(Beginning of Records for the exercise)
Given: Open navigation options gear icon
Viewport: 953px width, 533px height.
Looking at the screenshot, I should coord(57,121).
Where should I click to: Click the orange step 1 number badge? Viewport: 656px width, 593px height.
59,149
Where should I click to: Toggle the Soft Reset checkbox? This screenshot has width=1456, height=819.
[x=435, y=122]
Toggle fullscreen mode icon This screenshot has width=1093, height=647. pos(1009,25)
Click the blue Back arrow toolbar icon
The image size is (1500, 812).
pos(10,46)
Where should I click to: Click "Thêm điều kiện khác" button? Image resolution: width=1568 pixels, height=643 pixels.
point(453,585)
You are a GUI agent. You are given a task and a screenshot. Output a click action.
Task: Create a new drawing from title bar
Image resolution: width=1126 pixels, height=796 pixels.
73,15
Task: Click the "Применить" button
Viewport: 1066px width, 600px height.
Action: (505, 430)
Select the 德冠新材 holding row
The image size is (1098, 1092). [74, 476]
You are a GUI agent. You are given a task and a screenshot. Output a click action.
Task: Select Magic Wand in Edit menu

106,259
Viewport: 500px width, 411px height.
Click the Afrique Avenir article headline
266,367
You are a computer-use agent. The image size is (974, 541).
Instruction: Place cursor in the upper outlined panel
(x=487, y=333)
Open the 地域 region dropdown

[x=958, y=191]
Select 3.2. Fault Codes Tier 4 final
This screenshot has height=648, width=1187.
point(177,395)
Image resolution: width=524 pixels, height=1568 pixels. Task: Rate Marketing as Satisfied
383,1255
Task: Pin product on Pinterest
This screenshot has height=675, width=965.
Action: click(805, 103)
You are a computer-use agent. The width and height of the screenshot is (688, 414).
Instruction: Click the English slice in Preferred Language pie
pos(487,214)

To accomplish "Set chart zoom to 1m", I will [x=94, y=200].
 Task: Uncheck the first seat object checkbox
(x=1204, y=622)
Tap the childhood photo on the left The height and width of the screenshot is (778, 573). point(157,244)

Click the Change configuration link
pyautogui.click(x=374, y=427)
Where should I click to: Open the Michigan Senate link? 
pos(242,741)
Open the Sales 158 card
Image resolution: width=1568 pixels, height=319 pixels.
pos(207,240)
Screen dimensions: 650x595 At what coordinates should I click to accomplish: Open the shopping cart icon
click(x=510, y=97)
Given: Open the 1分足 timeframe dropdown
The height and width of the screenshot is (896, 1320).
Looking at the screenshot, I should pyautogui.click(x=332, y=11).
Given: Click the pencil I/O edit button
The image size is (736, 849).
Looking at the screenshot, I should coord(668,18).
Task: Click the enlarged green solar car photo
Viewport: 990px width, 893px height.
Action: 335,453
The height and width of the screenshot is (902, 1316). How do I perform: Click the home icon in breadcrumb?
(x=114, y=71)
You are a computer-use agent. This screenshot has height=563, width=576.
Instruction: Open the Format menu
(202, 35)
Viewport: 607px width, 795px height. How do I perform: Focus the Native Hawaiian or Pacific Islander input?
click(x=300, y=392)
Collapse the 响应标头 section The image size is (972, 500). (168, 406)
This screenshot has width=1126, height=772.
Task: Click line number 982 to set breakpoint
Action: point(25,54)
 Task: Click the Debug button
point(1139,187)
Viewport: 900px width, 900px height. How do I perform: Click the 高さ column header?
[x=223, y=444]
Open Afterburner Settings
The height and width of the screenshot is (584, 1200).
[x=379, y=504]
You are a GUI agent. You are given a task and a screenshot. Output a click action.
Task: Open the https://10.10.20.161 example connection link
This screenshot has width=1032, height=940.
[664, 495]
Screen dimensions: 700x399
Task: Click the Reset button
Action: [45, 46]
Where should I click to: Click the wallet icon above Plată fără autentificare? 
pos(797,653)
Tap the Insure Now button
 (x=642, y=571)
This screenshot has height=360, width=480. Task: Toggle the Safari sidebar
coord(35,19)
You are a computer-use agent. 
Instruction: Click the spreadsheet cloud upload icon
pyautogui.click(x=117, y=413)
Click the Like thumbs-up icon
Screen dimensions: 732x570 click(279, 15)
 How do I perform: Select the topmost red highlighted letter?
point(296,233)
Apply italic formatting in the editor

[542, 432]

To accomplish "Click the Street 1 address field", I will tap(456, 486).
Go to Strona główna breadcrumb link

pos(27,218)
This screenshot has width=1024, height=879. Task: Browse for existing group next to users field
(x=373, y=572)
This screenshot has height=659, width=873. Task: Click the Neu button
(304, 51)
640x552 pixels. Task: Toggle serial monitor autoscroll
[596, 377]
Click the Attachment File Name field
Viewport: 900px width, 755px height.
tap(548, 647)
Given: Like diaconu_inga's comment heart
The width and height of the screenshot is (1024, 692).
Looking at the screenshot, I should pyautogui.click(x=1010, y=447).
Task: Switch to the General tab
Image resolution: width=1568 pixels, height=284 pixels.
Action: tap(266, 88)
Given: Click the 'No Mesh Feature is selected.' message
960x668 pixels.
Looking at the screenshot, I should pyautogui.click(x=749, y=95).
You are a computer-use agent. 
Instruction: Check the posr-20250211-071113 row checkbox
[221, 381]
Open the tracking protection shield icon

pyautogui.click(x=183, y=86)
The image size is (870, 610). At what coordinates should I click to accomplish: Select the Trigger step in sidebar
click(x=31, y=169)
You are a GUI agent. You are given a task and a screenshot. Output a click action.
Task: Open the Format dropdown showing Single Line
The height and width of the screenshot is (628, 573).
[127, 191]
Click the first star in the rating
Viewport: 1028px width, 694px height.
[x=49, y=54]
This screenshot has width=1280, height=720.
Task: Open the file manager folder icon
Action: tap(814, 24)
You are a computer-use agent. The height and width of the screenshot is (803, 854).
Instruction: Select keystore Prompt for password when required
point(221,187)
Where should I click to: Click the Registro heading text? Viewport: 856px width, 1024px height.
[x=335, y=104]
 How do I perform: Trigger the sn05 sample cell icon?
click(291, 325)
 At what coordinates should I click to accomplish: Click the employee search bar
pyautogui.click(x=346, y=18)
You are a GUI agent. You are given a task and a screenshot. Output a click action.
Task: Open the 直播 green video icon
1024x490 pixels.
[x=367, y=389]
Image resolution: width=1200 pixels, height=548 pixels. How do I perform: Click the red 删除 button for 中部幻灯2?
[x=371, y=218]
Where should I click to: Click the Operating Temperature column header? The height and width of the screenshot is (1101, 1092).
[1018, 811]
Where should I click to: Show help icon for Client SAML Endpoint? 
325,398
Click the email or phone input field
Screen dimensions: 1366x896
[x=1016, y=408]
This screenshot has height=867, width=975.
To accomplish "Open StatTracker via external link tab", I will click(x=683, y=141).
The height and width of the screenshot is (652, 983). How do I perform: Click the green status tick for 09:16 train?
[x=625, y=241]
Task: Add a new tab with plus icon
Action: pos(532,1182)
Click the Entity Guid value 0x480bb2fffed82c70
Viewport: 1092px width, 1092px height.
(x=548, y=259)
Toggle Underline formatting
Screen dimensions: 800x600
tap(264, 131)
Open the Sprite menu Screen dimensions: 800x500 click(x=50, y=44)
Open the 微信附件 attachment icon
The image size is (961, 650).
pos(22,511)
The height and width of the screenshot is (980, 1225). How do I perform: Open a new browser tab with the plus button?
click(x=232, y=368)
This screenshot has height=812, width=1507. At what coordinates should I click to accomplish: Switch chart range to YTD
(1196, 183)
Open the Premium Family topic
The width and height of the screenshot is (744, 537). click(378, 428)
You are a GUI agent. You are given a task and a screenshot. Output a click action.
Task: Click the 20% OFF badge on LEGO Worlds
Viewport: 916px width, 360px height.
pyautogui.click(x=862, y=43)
(End of Records for the exercise)
*Work instructions*
Each line of the data above is to be duplicated exactly.

*Completed exercise*
Given: Open navigation options gear icon
Viewport: 953px width, 533px height.
Looking at the screenshot, I should coord(57,121).
Where should I click to: Click the orange step 1 number badge? Viewport: 656px width, 593px height.
59,149
Where should I click to: Toggle the Soft Reset checkbox? This screenshot has width=1456, height=819.
[x=435, y=122]
Toggle fullscreen mode icon This screenshot has width=1093, height=647. pos(1009,25)
Click the blue Back arrow toolbar icon
The image size is (1500, 812).
pos(10,46)
Where should I click to: Click "Thêm điều kiện khác" button? Image resolution: width=1568 pixels, height=643 pixels.
point(453,585)
You are a GUI agent. You are given a task and a screenshot. Output a click action.
Task: Create a new drawing from title bar
Image resolution: width=1126 pixels, height=796 pixels.
73,15
Task: Click the "Применить" button
Viewport: 1066px width, 600px height.
Action: (505, 430)
Select the 德冠新材 holding row
The image size is (1098, 1092). [74, 476]
You are a GUI agent. You are given a task and a screenshot. Output a click action.
Task: Select Magic Wand in Edit menu

106,259
Viewport: 500px width, 411px height.
Click the Afrique Avenir article headline
266,367
You are a computer-use agent. The image size is (974, 541).
Instruction: Place cursor in the upper outlined panel
(x=487, y=333)
Open the 地域 region dropdown

[x=958, y=191]
Select 3.2. Fault Codes Tier 4 final
This screenshot has height=648, width=1187.
point(177,395)
Image resolution: width=524 pixels, height=1568 pixels. Task: Rate Marketing as Satisfied
383,1255
Task: Pin product on Pinterest
This screenshot has height=675, width=965.
Action: click(805, 103)
You are a computer-use agent. The width and height of the screenshot is (688, 414).
Instruction: Click the English slice in Preferred Language pie
pos(487,214)

To accomplish "Set chart zoom to 1m", I will [x=94, y=200].
 Task: Uncheck the first seat object checkbox
(x=1204, y=622)
Tap the childhood photo on the left The height and width of the screenshot is (778, 573). point(157,244)

Click the Change configuration link
pyautogui.click(x=374, y=427)
Where should I click to: Open the Michigan Senate link? 
pos(242,741)
Open the Sales 158 card
Image resolution: width=1568 pixels, height=319 pixels.
pos(207,240)
Screen dimensions: 650x595 At what coordinates should I click to accomplish: Open the shopping cart icon
click(x=510, y=97)
Given: Open the 1分足 timeframe dropdown
The height and width of the screenshot is (896, 1320).
Looking at the screenshot, I should pyautogui.click(x=332, y=11).
Given: Click the pencil I/O edit button
The image size is (736, 849).
Looking at the screenshot, I should coord(668,18).
Task: Click the enlarged green solar car photo
Viewport: 990px width, 893px height.
Action: 335,453
The height and width of the screenshot is (902, 1316). How do I perform: Click the home icon in breadcrumb?
(x=114, y=71)
You are a computer-use agent. This screenshot has height=563, width=576.
Instruction: Open the Format menu
(202, 35)
Viewport: 607px width, 795px height. How do I perform: Focus the Native Hawaiian or Pacific Islander input?
click(x=300, y=392)
Collapse the 响应标头 section The image size is (972, 500). (168, 406)
This screenshot has width=1126, height=772.
Task: Click line number 982 to set breakpoint
Action: point(25,54)
 Task: Click the Debug button
point(1139,187)
Viewport: 900px width, 900px height. How do I perform: Click the 高さ column header?
[x=223, y=444]
Open Afterburner Settings
The height and width of the screenshot is (584, 1200).
[x=379, y=504]
You are a GUI agent. You are given a task and a screenshot. Output a click action.
Task: Open the https://10.10.20.161 example connection link
This screenshot has width=1032, height=940.
[664, 495]
Screen dimensions: 700x399
Task: Click the Reset button
Action: [45, 46]
Where should I click to: Click the wallet icon above Plată fără autentificare? 
pos(797,653)
Tap the Insure Now button
 (x=642, y=571)
This screenshot has height=360, width=480. Task: Toggle the Safari sidebar
coord(35,19)
You are a computer-use agent. 
Instruction: Click the spreadsheet cloud upload icon
pyautogui.click(x=117, y=413)
Click the Like thumbs-up icon
Screen dimensions: 732x570 click(279, 15)
 How do I perform: Select the topmost red highlighted letter?
point(296,233)
Apply italic formatting in the editor

[542, 432]

To accomplish "Click the Street 1 address field", I will tap(456, 486).
Go to Strona główna breadcrumb link

pos(27,218)
This screenshot has width=1024, height=879. Task: Browse for existing group next to users field
(x=373, y=572)
This screenshot has height=659, width=873. Task: Click the Neu button
(304, 51)
640x552 pixels. Task: Toggle serial monitor autoscroll
[596, 377]
Click the Attachment File Name field
Viewport: 900px width, 755px height.
tap(548, 647)
Given: Like diaconu_inga's comment heart
The width and height of the screenshot is (1024, 692).
Looking at the screenshot, I should pyautogui.click(x=1010, y=447).
Task: Switch to the General tab
Image resolution: width=1568 pixels, height=284 pixels.
Action: tap(266, 88)
Given: Click the 'No Mesh Feature is selected.' message
960x668 pixels.
Looking at the screenshot, I should pyautogui.click(x=749, y=95).
You are a computer-use agent. 
Instruction: Check the posr-20250211-071113 row checkbox
[221, 381]
Open the tracking protection shield icon

pyautogui.click(x=183, y=86)
The image size is (870, 610). At what coordinates should I click to accomplish: Select the Trigger step in sidebar
click(x=31, y=169)
You are a GUI agent. You are given a task and a screenshot. Output a click action.
Task: Open the Format dropdown showing Single Line
The height and width of the screenshot is (628, 573).
[127, 191]
Click the first star in the rating
Viewport: 1028px width, 694px height.
[x=49, y=54]
This screenshot has width=1280, height=720.
Task: Open the file manager folder icon
Action: tap(814, 24)
You are a computer-use agent. The height and width of the screenshot is (803, 854).
Instruction: Select keystore Prompt for password when required
point(221,187)
Where should I click to: Click the Registro heading text? Viewport: 856px width, 1024px height.
[x=335, y=104]
 How do I perform: Trigger the sn05 sample cell icon?
click(291, 325)
 At what coordinates should I click to accomplish: Click the employee search bar
pyautogui.click(x=346, y=18)
You are a GUI agent. You are given a task and a screenshot. Output a click action.
Task: Open the 直播 green video icon
1024x490 pixels.
[x=367, y=389]
Image resolution: width=1200 pixels, height=548 pixels. How do I perform: Click the red 删除 button for 中部幻灯2?
[x=371, y=218]
Where should I click to: Click the Operating Temperature column header? The height and width of the screenshot is (1101, 1092).
[1018, 811]
Where should I click to: Show help icon for Client SAML Endpoint? 
325,398
Click the email or phone input field
Screen dimensions: 1366x896
[x=1016, y=408]
This screenshot has height=867, width=975.
To accomplish "Open StatTracker via external link tab", I will click(x=683, y=141).
The height and width of the screenshot is (652, 983). How do I perform: Click the green status tick for 09:16 train?
[x=625, y=241]
Task: Add a new tab with plus icon
Action: pos(532,1182)
Click the Entity Guid value 0x480bb2fffed82c70
Viewport: 1092px width, 1092px height.
(x=548, y=259)
Toggle Underline formatting
Screen dimensions: 800x600
tap(264, 131)
Open the Sprite menu Screen dimensions: 800x500 click(x=50, y=44)
Open the 微信附件 attachment icon
The image size is (961, 650).
pos(22,511)
The height and width of the screenshot is (980, 1225). How do I perform: Open a new browser tab with the plus button?
click(x=232, y=368)
This screenshot has height=812, width=1507. At what coordinates should I click to accomplish: Switch chart range to YTD
(1196, 183)
Open the Premium Family topic
The width and height of the screenshot is (744, 537). click(378, 428)
You are a GUI agent. You are given a task and a screenshot. Output a click action.
Task: Click the 20% OFF badge on LEGO Worlds
Viewport: 916px width, 360px height.
pyautogui.click(x=862, y=43)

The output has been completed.